Since the economic crisis, it seems people have struggled to really budget their income. Unfortunately, some people get to the point where they simply don’t have the money available to cover all their bills anymore. It is for this reason that many people still end up in foreclosure. Thankfully, organizations such as the Golden State Financial Group are available to help avoid this through loan modification programs.
What Are Loan Modifications?
In 2009, the Obama Administration first proposed the home loan modification scheme. The aim of the scheme was to ensure people could change their loan in such a way that they would still be able to afford their mortgages. Stringent guidelines were put together to determine whether or not someone would qualify for these arrangements. If they do, then foreclosure could be avoided because the lender and borrower come to a different agreement.
The loan modification process is acceptable to lenders, because it is better than the borrower not paying at all. Furthermore, it stops them from having to pay for foreclosure. Because homes are hard to sell, it foreclosure means lenders are stuck with properties for a long time, which doesn’t benefit them either.

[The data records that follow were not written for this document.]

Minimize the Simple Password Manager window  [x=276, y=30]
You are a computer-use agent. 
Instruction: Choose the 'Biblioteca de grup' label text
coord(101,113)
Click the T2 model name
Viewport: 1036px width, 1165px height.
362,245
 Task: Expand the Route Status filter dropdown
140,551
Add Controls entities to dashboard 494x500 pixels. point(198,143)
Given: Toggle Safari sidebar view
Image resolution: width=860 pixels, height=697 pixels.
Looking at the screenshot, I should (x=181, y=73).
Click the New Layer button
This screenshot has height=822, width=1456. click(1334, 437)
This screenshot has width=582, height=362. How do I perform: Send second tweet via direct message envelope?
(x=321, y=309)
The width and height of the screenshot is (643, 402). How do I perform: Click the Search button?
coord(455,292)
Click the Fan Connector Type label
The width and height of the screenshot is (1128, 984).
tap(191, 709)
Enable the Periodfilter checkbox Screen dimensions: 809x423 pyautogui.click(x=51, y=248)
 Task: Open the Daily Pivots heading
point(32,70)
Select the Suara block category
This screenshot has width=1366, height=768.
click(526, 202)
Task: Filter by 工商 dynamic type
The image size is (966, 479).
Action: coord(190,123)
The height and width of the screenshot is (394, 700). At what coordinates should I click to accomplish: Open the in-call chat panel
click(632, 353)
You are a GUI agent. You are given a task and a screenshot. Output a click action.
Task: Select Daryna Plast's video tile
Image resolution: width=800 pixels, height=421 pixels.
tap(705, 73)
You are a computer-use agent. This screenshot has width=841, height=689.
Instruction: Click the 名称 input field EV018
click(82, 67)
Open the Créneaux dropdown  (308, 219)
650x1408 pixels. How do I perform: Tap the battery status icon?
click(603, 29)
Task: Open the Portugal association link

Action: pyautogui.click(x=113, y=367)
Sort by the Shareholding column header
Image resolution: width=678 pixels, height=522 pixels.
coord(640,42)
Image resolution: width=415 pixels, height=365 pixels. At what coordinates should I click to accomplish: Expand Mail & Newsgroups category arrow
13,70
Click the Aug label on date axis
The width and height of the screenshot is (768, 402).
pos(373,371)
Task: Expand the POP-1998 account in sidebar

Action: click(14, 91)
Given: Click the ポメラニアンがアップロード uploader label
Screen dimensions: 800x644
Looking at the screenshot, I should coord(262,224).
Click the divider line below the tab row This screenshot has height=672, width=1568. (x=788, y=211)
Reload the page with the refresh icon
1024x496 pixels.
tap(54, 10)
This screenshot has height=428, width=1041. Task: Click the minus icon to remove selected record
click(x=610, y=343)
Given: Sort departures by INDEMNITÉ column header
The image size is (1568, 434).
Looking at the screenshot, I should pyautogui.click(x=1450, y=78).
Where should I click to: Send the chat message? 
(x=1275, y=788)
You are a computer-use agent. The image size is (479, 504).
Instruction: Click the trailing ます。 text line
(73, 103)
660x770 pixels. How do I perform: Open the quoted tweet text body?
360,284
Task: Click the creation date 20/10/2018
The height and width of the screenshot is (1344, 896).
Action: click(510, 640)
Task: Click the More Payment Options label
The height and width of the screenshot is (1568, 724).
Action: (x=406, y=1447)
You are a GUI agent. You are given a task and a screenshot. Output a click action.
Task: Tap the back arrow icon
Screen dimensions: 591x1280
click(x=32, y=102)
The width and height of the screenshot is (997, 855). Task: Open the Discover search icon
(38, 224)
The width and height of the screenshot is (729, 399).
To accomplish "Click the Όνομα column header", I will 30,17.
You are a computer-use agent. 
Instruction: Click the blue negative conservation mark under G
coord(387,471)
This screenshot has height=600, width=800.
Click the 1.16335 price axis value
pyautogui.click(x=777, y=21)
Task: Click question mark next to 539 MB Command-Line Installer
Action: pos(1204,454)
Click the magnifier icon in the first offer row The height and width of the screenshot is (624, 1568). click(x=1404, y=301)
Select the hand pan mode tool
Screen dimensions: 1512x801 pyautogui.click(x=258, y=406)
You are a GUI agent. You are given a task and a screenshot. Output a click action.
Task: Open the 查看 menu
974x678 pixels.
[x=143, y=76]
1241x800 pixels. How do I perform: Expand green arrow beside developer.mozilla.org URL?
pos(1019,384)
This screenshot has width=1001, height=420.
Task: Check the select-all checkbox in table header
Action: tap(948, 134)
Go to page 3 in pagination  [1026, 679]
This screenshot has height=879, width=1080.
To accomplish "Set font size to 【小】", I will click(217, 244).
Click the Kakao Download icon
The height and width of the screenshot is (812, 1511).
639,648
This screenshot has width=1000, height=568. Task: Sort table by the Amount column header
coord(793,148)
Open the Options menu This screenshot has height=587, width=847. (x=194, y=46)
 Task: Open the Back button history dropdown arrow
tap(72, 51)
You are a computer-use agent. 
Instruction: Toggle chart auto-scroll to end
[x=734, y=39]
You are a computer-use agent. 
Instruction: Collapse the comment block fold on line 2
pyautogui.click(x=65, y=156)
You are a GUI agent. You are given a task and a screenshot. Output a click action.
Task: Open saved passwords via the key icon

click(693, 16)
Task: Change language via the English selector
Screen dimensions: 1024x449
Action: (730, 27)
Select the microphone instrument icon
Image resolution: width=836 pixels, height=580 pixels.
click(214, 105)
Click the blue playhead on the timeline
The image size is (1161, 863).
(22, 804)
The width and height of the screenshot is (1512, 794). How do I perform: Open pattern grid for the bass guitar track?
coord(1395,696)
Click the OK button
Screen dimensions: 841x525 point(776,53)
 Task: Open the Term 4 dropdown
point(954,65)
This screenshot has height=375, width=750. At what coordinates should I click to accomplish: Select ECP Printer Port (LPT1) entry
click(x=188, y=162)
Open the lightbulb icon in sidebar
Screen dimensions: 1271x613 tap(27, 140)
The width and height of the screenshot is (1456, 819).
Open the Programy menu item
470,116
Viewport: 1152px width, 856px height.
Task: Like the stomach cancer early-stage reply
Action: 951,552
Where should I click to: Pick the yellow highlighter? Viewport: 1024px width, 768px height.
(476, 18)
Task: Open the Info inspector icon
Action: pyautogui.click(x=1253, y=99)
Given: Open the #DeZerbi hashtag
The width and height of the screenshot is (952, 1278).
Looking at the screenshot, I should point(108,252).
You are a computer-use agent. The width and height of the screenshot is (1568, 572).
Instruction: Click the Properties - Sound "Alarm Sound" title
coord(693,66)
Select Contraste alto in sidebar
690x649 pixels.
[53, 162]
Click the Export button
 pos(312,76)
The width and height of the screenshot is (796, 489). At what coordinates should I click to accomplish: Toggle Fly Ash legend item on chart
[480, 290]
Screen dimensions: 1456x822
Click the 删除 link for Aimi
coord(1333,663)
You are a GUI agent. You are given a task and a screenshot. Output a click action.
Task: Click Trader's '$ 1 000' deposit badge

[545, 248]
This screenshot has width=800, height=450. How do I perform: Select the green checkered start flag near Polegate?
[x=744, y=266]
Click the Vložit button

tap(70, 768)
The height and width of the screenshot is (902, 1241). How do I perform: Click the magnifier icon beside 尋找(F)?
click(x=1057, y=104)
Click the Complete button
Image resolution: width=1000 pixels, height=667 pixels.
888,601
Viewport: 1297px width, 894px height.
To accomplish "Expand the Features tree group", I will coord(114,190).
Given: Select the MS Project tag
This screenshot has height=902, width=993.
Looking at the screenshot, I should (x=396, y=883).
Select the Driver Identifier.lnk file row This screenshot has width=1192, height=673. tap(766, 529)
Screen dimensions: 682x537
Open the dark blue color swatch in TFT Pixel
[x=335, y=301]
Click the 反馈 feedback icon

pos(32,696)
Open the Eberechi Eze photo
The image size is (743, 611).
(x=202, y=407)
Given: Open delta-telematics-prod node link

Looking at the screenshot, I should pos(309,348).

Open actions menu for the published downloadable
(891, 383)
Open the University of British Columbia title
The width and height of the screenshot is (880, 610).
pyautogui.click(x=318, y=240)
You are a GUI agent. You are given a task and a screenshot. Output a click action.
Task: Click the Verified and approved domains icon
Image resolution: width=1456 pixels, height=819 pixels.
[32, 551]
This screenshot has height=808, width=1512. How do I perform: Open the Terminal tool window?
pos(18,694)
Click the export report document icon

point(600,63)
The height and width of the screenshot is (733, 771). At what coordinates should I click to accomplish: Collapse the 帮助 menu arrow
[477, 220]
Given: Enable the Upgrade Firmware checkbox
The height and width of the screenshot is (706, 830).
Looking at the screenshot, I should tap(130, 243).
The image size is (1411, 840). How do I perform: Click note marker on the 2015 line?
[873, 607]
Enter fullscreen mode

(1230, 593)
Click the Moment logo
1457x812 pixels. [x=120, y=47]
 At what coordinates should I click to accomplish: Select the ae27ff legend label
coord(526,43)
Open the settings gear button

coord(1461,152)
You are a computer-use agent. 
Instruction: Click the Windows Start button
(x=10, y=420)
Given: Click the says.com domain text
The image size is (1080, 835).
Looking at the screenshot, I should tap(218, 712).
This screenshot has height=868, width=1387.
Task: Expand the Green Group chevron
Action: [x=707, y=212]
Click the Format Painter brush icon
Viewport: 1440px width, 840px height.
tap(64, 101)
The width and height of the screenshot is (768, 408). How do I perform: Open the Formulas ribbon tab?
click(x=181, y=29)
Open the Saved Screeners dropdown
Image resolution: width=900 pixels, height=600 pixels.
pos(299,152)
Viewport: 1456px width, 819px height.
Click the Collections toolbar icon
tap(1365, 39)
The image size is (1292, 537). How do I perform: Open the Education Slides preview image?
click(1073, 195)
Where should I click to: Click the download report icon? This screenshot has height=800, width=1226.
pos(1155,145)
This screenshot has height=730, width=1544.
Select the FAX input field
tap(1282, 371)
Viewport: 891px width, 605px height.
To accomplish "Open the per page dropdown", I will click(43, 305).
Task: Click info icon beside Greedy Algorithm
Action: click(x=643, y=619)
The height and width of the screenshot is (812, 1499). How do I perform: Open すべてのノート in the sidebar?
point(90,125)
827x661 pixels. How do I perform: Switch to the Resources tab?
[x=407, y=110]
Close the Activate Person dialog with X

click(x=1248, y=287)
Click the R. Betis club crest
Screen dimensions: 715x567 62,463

Golden State Financial Group on the Impact on Credit
A lot of people think that if they go through loan modification, their credit score will be negatively impacted. This can be true, because needing a modification means that someone is unable to pay as agreed. Hence, their credit history will demonstrate that a modification has taken place. For some lenders, this means the individual is no longer credit worthy, and the overall credit score does drop to a degree.
However, entering a loan modification also shows other creditors that you are proactive about getting your finances in order. It means that you have done all you can to avoid foreclosure. Hence, some lenders will believe that you are not too big of a risk. That said, it is never recommended to take out more credit if you are in a situation where you need a loan medication.
Building Your Credit Rating
While a loan modification has a negative impact on a credit score, it is possible to rebuild this score quite quickly. As said, simply by taking on the modification, you show yourself as being willing to make payments. Making those new payments on time and as agreed will further demonstrate that you are a trustworthy individual who is trying to get back on track. That said, it is absolutely vital that you do make those payments. If you accept a loan modification yet still aren’t able to budget, then the impact on your credit score will be far more significant.
If you are in a situation where you are struggling to make ends meet, consider seeking some financial advice to see whether a home loan modification could be possible. Doing so could help you keep a roof over your head, and it could top you from taking a catastrophic hit on your credit score as well.